## RAW RECORDS
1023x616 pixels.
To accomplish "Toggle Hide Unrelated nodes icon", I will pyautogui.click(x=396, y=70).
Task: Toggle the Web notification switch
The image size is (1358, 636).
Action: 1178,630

---

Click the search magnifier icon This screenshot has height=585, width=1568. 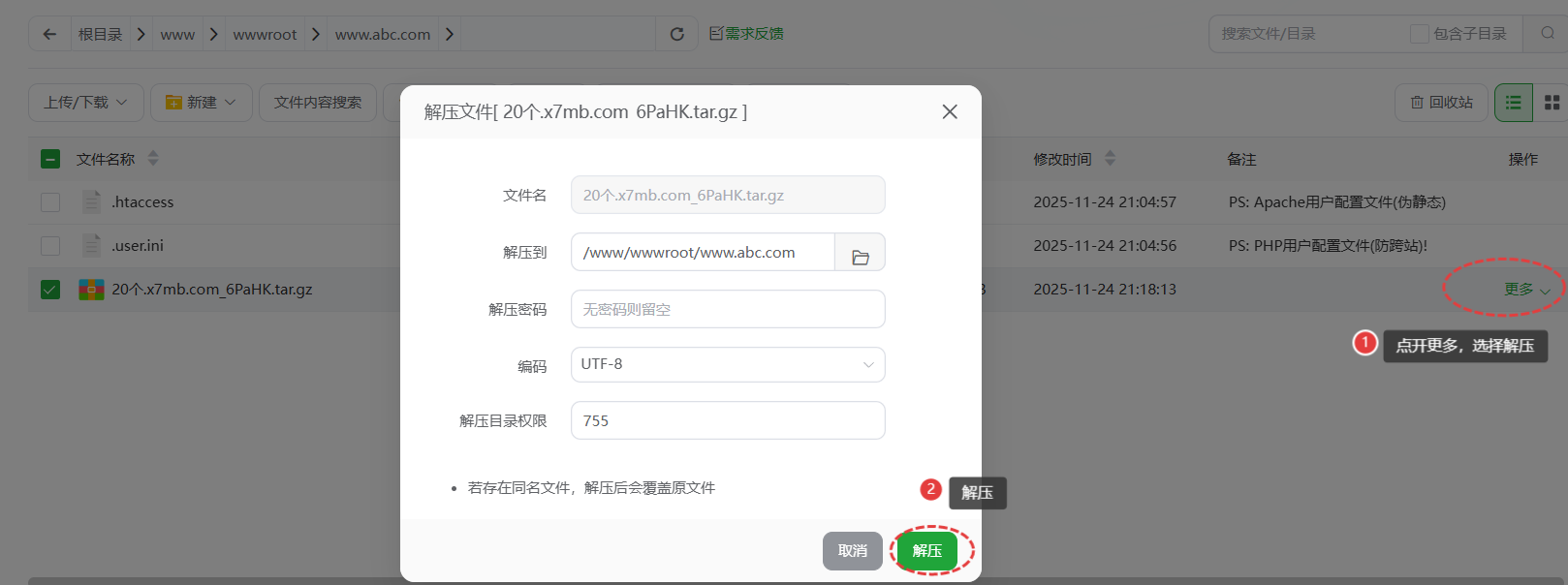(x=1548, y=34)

## WORK INSTRUCTIONS
Can you duplicate, word for word, the lines running between the ones holding "1023x616 pixels." and "Action: 1178,630", inclusive?

## WRITTEN SOLUTION
1023x616 pixels.
To accomplish "Toggle Hide Unrelated nodes icon", I will pyautogui.click(x=396, y=70).
Task: Toggle the Web notification switch
The image size is (1358, 636).
Action: 1178,630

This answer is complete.